# Built-in Cabinet/Bookcase



## wood362 (Jun 27, 2009)

I'm planning to build a built-in bookcase with cabinets at the base into an 8'x8' recess. The 3 cabinets will be something like 30" high and deeper than the shelves. Another 3 corresponding columns of adjustable shelves that reach the ceiling would sit on top of the cabinets.

I've looked at many free designs on the net and I want to check with the experienced cabinet builders here about the soundness of my design.

I'm trying to keep the design as simple and cheap as possible and have decided to construct 6 boxes. Three boxes are for the shelves and 3 are for the cabinets. I have a basic table saw but I'm not interested in ripping 4'x8' sheets of material. I want to use my 7 1/4" circular saw with a homemade T-square for cross-cuts.

Home Depot sells 5/8" x 12" x 96" particle board with the peg holes already drilled. I don't feel like drilling a thousand holes either. For the shelves I would use 5/8" particle board as well. I noticed that a lot of plans call for 3/4" which I did not see at HD.

A lot of plans on the web call for rabbets and dadoes. I would like to use rabbets on the tops and bottoms of the side pieces, but leave all of the shelves otherwise adjustable.

All boxes would be trimmed with 1"x2" MDF. To assemble everything I would use strips of wood between the sides of the boxes and screw them together. The strips of wood would make the 1"x2" trim fit properly. The trim would be attached with finishing nails.

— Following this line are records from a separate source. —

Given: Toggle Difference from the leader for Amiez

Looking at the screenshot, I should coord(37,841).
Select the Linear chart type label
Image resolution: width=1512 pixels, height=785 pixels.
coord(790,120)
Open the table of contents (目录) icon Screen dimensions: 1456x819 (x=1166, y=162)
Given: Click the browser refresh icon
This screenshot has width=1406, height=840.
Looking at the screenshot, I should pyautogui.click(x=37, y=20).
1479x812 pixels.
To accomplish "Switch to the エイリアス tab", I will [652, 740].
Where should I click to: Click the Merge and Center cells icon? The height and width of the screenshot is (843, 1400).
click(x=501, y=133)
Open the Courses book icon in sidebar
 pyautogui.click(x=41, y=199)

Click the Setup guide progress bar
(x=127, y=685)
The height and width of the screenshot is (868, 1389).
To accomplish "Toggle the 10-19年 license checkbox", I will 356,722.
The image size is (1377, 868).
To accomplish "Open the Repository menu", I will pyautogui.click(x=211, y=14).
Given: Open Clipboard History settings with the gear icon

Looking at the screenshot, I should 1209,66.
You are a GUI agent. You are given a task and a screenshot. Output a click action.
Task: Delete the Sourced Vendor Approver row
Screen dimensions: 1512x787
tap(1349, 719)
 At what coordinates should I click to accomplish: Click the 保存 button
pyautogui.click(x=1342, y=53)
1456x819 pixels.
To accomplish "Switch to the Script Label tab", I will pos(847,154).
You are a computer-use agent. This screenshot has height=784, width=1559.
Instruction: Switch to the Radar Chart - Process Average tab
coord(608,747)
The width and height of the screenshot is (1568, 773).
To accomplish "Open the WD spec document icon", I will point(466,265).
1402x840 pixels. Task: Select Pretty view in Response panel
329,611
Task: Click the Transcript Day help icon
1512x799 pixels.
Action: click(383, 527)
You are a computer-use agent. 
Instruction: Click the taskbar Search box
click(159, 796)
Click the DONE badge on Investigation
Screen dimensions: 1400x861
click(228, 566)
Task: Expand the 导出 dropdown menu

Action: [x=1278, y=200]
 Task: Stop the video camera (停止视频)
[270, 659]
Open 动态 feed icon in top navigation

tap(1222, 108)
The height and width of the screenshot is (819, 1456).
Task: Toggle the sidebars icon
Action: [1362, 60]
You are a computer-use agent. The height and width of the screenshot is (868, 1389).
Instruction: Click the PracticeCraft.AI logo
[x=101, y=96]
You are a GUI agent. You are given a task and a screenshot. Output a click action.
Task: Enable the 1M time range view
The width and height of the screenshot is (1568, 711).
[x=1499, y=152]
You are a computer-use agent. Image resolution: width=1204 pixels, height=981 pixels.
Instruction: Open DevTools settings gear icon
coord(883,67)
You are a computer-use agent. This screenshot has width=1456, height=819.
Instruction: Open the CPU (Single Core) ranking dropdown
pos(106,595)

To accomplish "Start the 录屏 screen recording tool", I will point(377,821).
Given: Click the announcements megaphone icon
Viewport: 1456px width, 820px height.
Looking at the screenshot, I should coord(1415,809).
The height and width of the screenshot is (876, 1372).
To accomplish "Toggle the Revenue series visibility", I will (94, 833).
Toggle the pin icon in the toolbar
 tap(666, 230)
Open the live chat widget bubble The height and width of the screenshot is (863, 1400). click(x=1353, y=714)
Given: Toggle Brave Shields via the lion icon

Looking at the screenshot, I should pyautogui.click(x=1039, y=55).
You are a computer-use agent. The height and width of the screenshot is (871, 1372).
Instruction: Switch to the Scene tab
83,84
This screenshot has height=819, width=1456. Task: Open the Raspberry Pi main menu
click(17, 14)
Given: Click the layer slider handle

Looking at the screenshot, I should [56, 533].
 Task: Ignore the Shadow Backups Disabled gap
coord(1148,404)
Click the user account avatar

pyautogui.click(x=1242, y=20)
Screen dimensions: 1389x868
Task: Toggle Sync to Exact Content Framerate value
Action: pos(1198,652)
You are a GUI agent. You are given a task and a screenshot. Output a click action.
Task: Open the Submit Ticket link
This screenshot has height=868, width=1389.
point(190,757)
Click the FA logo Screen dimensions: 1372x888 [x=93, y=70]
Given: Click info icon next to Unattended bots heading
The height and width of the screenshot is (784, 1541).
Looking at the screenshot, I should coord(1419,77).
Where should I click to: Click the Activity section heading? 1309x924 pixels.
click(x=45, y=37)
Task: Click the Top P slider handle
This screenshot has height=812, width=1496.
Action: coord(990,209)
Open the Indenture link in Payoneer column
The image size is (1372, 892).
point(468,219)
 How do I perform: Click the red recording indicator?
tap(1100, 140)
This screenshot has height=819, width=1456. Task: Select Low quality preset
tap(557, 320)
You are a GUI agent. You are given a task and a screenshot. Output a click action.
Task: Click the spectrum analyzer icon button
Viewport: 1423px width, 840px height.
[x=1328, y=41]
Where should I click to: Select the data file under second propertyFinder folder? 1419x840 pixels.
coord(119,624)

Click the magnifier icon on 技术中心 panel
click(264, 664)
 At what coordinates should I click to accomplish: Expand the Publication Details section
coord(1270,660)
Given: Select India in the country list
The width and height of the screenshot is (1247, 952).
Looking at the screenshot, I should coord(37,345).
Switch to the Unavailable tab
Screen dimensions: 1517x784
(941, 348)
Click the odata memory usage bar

I'm not really sure how to make the doors of the cabinets. Maybe I should buy them.

The plans often say to assemble the trim into one frame and then attach it. Is that advisable in the case of this large project?

According to the design the shelves will be spanning about 30". I am concerned that they will sag and also that the side pieces may bow outward. I understand that I can add skirts to each shelf which is more work I'd like to avoid. What is your best advice?


----------



## ecw (Jun 15, 2009)

in my experience making six boxes will give the illusion of a shelf at the bottom which is not adjustable. not a real big deal. in my opinion/experience i can't skimp on materials & labor & still get what i want. there are however time/money savers, like to attach the top to the bottom you could construct the top of only -back,sides&top , drill holes in the top of the base & bottom of the upper & use dowels & glue to attach & align / or splines. there are many questions relevant to building a cabinet that define the design. 1)is this for keeps ? 1)how much weight will potentially be on the shelves? 3)what level of quality are we trying to achevieve? . i believe the shelves will sag in time, maybe quickly maybe slowly. what material will the shelves be made of? a full (4sided) skirt on plywood(3/4) can hold from sag. if water ever touches particle board it's finished. my recomendation would be to consider the life expectancy of this cabinet system & build it accordingly. it is a true pleasure in my life to build a cabinet well & know that it will last. if the work is not something that you're interested in maybe you could hire some help.? either way good luck. eric


----------



## wood362 (Jun 27, 2009)

I'm basically in a basement apartment so I don't care to spend lots of money, but I will still put in the effort to make it look professional. I imagined a plain white finish like in many of the photos I've seen on the web. I like the fact that MDF does not have a grain, like door trim for example. I'm not experienced at finishing wood so I would not use oak veneered plywood.

So if I use 3/4" instead of the 5/8" plywood, would this design be considered good? Sagging shelves would be unacceptable to me. If I'm going to go to this much trouble for shelving it had better be solid.

I did not even look at the plywood at HD. What would be the cheapest option assuming it would be painted white? Is it birch plywood I'm looking for? I live near Toronto Canada. Can I use the plywood for the shelves and the particle board for the sides (so I don't have to drill all those holes)?

I might consider using hardwood trim if it helps.


----------